-- BEGIN Source text --
Quoting dblack / wobblini.net, on Sat, May 20, 2006 at 09:20:20AM +0900:
> Do be careful, though.  Remember that the changes you make to Object
> and NilClass will be in effect for all the library code that you
> include in your application, including the standard library, so if
> anyone else is relying on the fact that some objects respond to "each"
> and others don't, or that nil is dimensionless, something could go
> wrong.

Whats the current wisdom on how to do this more nicely?

I've got a library that added #to_time to the Date builtin... and its
conflicting with another much more commonly used library, that has done
the same thing, but give time in local TZ, not UTC. Oops...


Easy way, is to move my code out into a utility method

module Util
  def to_time(v)
    case v
    when Time
      v
    when Date
      ... cvt v to a Time ..
    else
     ... ?
    end
  end
end

but switches on class type are usally a bad thing... in OO code
generally, and in ruby in particular we are supposed to duck-type, and
its a real posibility that also DateTime, and perhaps even other date or
time classes might wander into my code. I'd really like not have this
kind of switch statement.

What to do?
-- END Source text --
-- BEGIN Given entries --
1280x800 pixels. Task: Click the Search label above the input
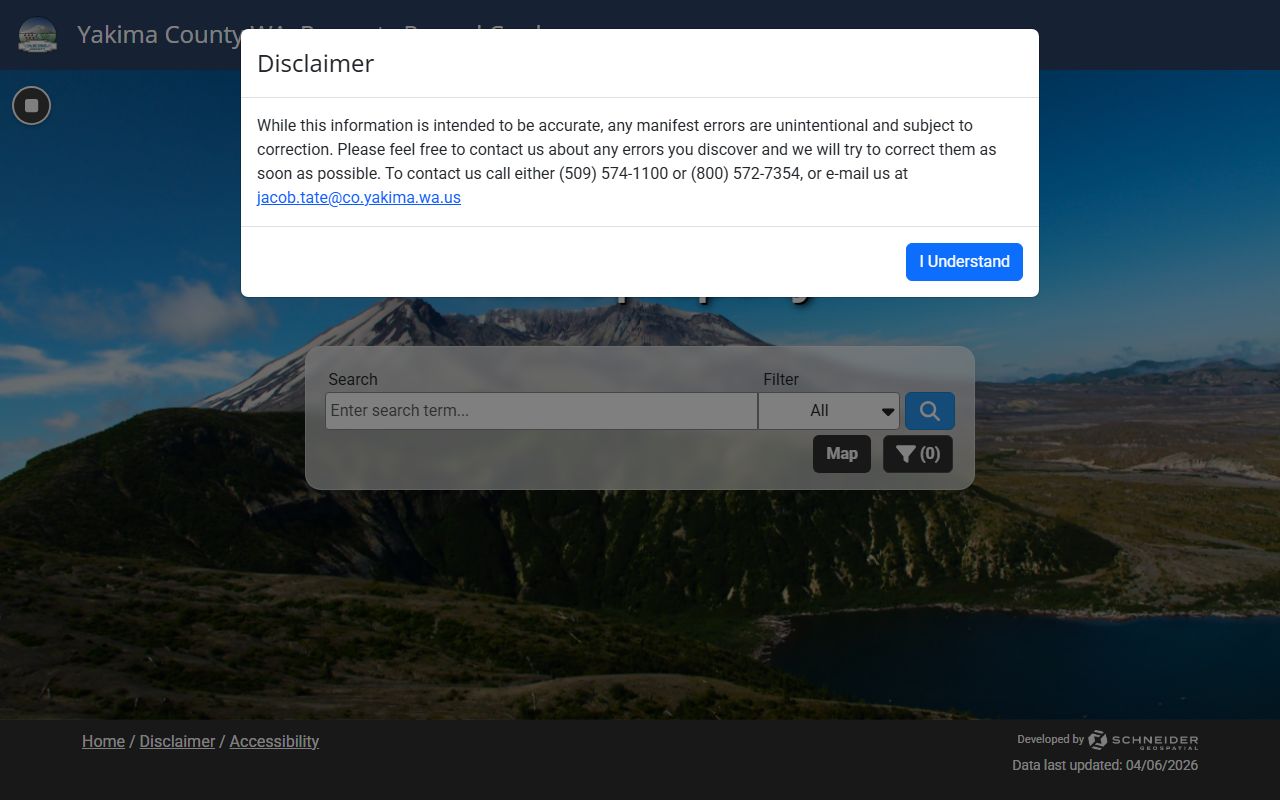[353, 379]
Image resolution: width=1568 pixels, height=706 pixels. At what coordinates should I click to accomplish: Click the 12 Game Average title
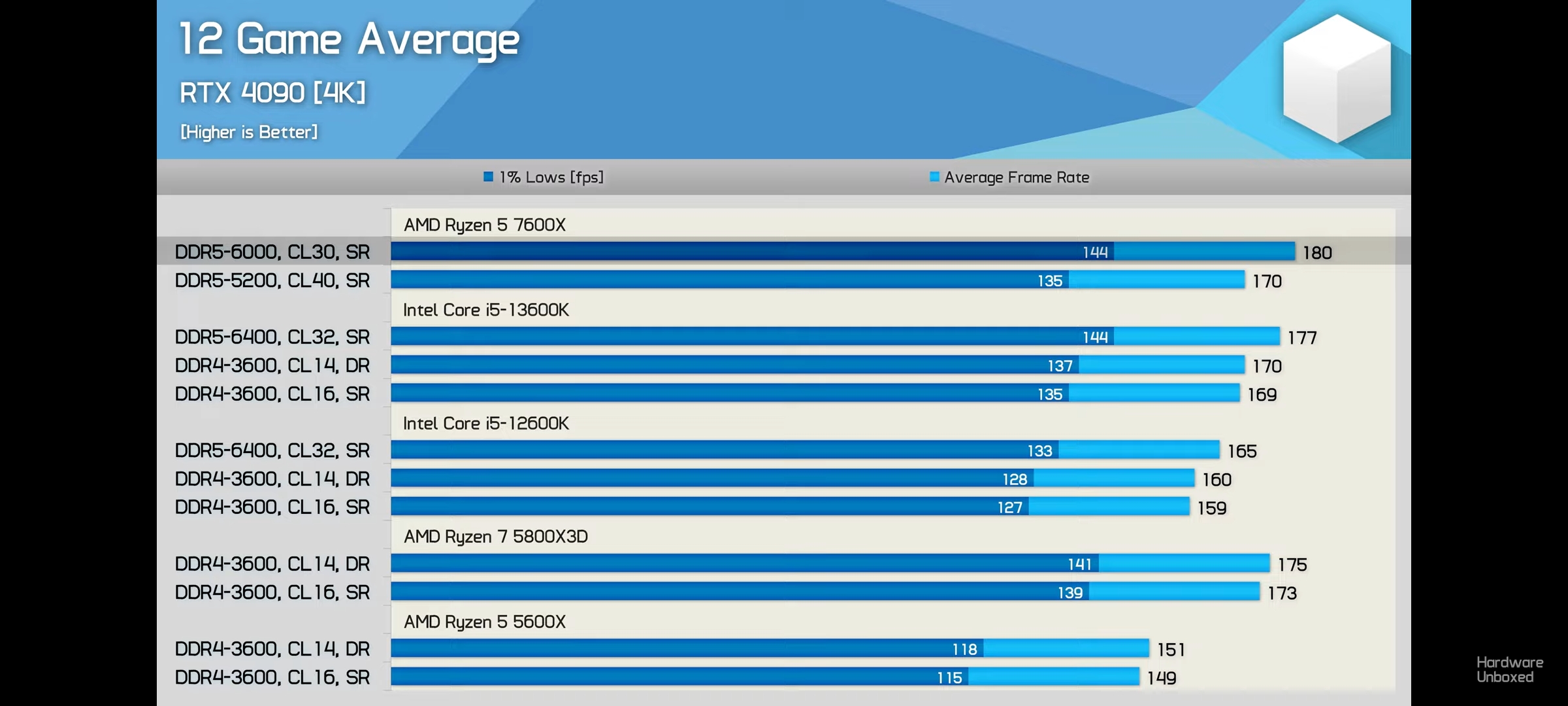pyautogui.click(x=349, y=39)
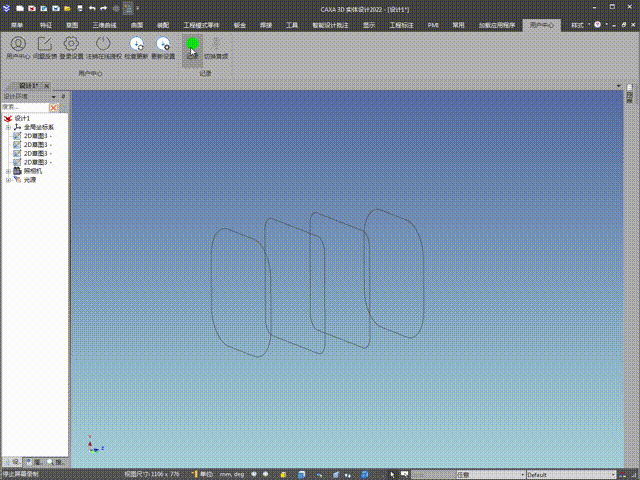Image resolution: width=640 pixels, height=480 pixels.
Task: Click the 问题反馈 feedback icon
Action: 45,44
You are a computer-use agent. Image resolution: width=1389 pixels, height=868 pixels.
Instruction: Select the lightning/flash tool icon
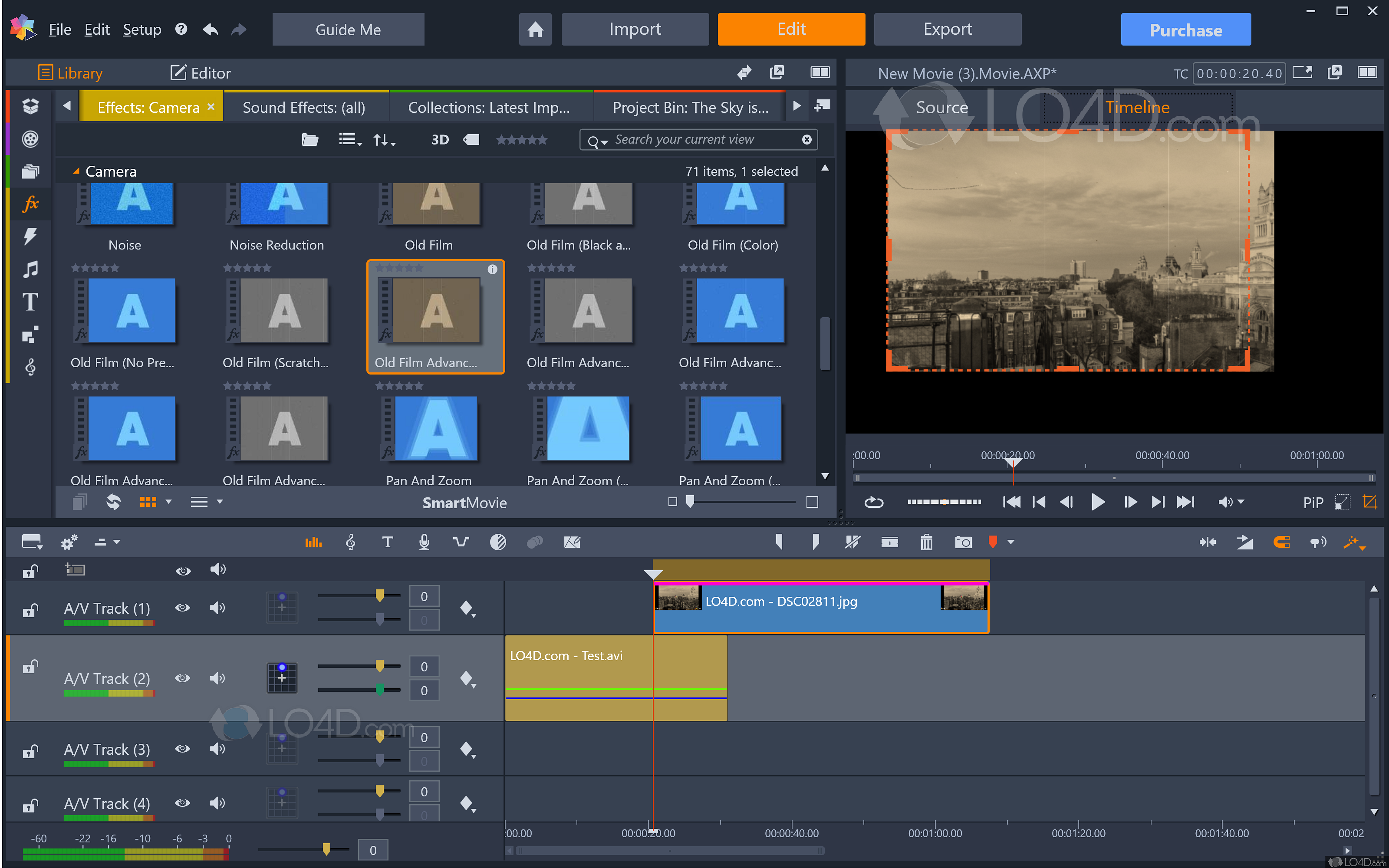point(29,234)
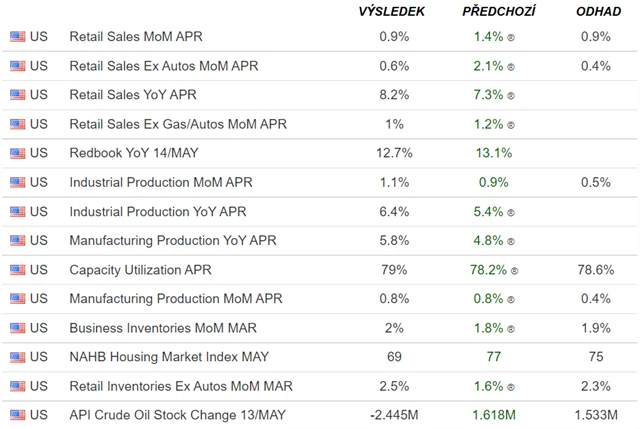The height and width of the screenshot is (429, 640).
Task: Click the revision icon beside previous 78.2%
Action: click(515, 271)
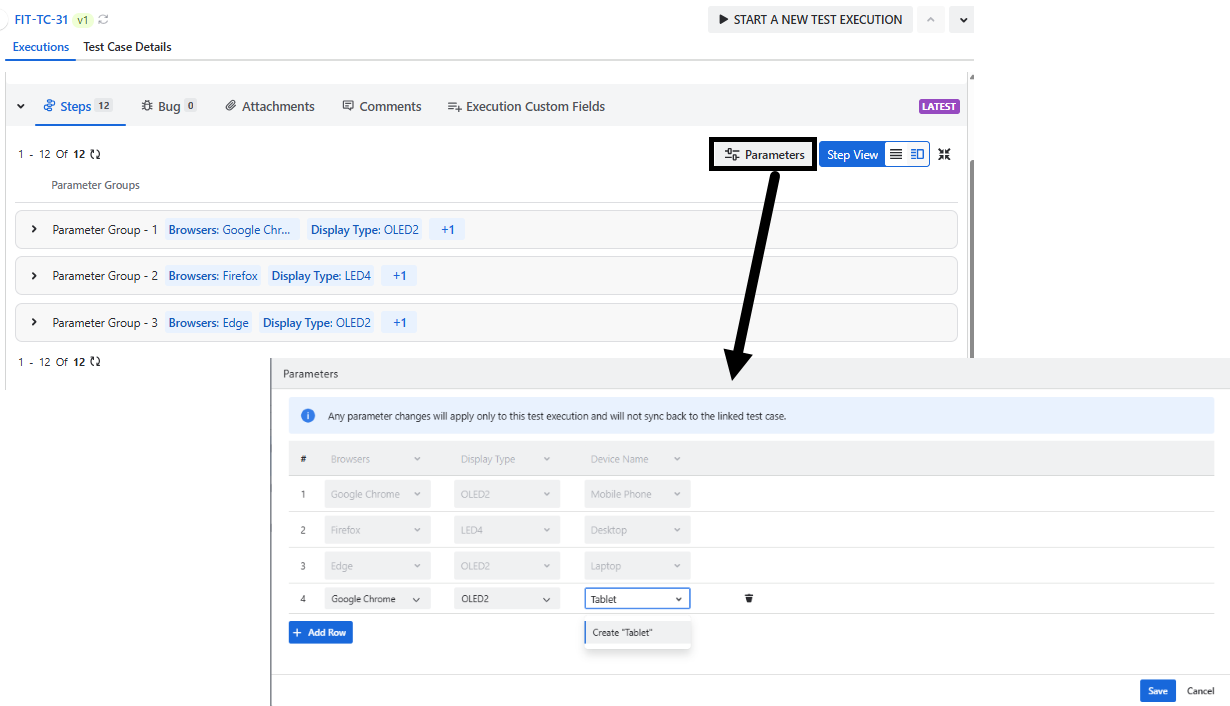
-- END Given entries --
Set tasks:
1: Duplicate the Ruby mailing-list post word for word, starting with "Whats the current" and going on through "not UTC. Oops...".
2: Finish out the next part of the Ruby mailing-list post about the conflicting #to_time methods, picking up after its last line.

Answers to the exercises:
1:
Whats the current wisdom on how to do this more nicely?

I've got a library that added #to_time to the Date builtin... and its
conflicting with another much more commonly used library, that has done
the same thing, but give time in local TZ, not UTC. Oops...

2:
I could change my method name from Date#to_time, to
Date#vpim_to_time_utc, basically namespacing my extension, and adding
one to Time as well.

I was also considering having some kind of hash:

module Util
  @@cvt_to_time_utc = {
    Time => lambda{|t| t },
    Date => lambda(|d| Time.utc(d.year, d.mon, d.day)
    }
  def self.cvt_to_time_utc(v)
    @@cvt_to_time_utc[v.class].call(v)
  end
end

Then 3rd party classes could register some handlers to convert to Time
in UTC, and I wouldn't have to modify my case statements.

But... what if they have

  class MyTime < Time
  end

That won't work... so I could maybe be more clever, search their
ancestry looking for something that is in my hash.... This is starting
to be a bit of work, and unfotunately similar to what ruby does for
method dispatch...

Maybe just using name mangling, using my library prefix, is the way to
go!

Thoughts?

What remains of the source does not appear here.